Теперь мы были двором, оставшимся без повелителя: женщины, евнухи и рабы. Поле сражения простерлось столь далеко от нас, что нельзя было даже доскакать до места, откуда было бы хоть что-то видно. Мы могли только ждать.
Я поднялся на крепостную стену и смотрел на север, размышляя: мне пятнадцать. Я уже стал бы мужчиной, если мое мужество не отняли бы у меня. Будь мой отец еще жив, он взял бы меня с собой; он никогда не делал мне поблажек и даже матери не позволял. Сейчас я был бы с ним, среди наших воинов, — мы смеялись бы вместе, готовясь к смерти. Для того я появился на свет; в этом моя судьба. Я постараюсь оправдать свое рождение.
Мне пришло в голову обойти дворы, где стояли повозки, принадлежащие царским наложницам, и убедиться, что лошади рядом, упряжь в исправности, а кучера наготове и не пьяны. Я сказал им, что выполняю царский приказ, и они поверили мне.
Занятый этим, я наткнулся, неожиданно для самого себя, на египтянина Бубакиса, главу евнухов; высокий и величавый, он всегда был вежлив со мной, но и сдержан. Не думаю, чтобы он одобрял мое присутствие подле государя. В любом случае он спросил меня, безо всякого порицания в твердом голосе, чем это я занят. Его собственное присутствие здесь было весьма показательно.
— Мне подумалось, господин, — отвечал я ему, — что повозки должны быть готовы двинуться в любую минуту. На тот случай, — я смотрел Бубакису прямо в глаза, — если царю потребуется преследовать врага. Он может захотеть, чтобы двор был рядом с ним.
— Я тоже об этом подумал. — Бубакис важно кивнул, одобряя мои действия. Он не солгал, предположив родство наших мыслей. — Ныне царь во главе воинства куда большего, чем при Иссе. Столько и еще полстолько.
— Истинно так. Еще с ним колесницы и «косари». — Поглядев друг на друга, мы тут же отвели глаза.

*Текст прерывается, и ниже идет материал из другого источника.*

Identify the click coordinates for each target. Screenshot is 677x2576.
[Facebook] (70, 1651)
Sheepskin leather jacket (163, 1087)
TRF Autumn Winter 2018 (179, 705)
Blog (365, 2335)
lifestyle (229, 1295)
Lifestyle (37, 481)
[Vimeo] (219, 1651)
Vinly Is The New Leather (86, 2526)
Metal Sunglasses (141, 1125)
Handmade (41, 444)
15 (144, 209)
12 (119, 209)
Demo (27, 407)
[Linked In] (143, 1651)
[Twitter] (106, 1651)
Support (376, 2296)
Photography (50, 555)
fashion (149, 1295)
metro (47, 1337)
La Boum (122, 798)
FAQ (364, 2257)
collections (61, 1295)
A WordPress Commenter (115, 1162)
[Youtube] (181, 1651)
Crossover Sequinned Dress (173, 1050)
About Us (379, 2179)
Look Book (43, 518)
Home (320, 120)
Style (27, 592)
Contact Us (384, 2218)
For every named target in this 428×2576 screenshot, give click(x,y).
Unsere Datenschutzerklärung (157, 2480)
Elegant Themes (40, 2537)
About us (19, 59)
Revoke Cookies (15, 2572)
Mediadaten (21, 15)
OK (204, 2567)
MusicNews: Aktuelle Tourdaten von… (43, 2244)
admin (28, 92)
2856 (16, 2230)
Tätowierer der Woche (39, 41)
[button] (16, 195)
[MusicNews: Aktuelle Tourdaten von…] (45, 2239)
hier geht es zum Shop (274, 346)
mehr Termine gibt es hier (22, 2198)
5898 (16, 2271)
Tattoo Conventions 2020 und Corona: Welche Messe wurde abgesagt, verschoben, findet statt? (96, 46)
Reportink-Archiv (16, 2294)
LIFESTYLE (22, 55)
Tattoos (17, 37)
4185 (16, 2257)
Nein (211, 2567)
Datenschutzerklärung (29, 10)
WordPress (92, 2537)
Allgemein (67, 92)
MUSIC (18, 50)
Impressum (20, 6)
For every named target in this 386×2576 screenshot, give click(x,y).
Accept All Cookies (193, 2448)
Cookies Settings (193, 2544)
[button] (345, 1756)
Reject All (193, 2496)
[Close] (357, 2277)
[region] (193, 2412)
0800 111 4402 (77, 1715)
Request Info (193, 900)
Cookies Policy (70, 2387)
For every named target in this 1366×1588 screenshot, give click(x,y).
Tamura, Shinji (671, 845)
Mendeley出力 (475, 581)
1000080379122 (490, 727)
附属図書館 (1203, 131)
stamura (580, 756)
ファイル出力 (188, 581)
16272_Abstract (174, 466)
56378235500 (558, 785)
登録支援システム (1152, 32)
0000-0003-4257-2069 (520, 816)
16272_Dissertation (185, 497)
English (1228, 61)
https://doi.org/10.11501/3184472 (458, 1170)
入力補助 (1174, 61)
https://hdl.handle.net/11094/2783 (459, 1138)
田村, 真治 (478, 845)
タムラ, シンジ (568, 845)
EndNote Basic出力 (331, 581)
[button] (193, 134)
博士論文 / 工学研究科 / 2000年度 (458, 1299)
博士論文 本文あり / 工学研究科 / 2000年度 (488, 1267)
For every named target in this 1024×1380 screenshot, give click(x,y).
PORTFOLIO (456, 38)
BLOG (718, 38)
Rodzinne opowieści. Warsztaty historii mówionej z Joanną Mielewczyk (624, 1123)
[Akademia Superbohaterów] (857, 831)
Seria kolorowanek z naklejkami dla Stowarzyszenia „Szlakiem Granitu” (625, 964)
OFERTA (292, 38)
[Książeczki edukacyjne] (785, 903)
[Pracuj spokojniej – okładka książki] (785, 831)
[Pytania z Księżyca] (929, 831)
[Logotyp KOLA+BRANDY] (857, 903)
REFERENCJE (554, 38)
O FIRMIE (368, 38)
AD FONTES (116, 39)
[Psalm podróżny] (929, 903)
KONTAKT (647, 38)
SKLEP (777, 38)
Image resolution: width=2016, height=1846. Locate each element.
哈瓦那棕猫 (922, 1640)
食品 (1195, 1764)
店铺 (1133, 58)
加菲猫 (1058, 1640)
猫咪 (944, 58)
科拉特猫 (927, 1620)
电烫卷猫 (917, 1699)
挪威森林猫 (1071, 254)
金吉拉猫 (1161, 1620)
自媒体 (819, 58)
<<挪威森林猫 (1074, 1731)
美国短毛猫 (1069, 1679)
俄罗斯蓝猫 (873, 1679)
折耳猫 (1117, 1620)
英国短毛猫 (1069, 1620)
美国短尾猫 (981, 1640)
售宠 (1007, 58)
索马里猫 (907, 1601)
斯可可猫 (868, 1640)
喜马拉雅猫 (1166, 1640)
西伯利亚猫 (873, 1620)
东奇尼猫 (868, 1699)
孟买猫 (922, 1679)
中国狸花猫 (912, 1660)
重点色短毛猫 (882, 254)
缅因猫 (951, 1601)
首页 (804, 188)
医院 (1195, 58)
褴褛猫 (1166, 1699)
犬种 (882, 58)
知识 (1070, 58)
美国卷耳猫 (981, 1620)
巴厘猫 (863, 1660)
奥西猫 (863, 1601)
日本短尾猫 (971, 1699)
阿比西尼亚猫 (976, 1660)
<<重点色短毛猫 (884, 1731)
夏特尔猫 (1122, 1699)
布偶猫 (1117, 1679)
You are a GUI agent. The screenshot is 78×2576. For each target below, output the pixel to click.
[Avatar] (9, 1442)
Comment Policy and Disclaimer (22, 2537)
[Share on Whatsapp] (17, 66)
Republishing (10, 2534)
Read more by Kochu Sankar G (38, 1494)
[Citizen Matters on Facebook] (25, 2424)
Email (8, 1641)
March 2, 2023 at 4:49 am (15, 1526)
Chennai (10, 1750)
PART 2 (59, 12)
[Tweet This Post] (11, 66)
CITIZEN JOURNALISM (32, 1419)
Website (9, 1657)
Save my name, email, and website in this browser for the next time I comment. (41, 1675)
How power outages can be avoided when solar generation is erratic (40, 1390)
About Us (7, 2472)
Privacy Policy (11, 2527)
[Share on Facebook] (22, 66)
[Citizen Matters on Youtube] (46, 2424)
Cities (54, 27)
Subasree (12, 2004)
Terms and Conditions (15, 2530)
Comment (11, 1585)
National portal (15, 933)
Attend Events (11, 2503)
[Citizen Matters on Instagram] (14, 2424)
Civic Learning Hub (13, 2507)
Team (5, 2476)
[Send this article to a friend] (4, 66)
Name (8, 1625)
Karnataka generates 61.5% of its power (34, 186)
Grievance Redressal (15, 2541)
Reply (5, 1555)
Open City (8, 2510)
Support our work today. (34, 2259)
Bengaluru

Я определил Тигра, своего коня, в отдельное стойло с крепкими воротами и позаботился о том, чтобы не дать ему застояться.
Царские посланники расставили посты для передачи вестей между царем и Арбелой. Почти ежедневно один из них появлялся у нас. Через день-другой мы услышали, что македонцы стали лагерем на холмах по ту сторону гавгамельской равнины, как царь и рассчитывал. Позже передали, что видели самого Александра: вместе с военачальниками он объезжал будущее поле битвы. Его узнали по сверкавшим доспехам.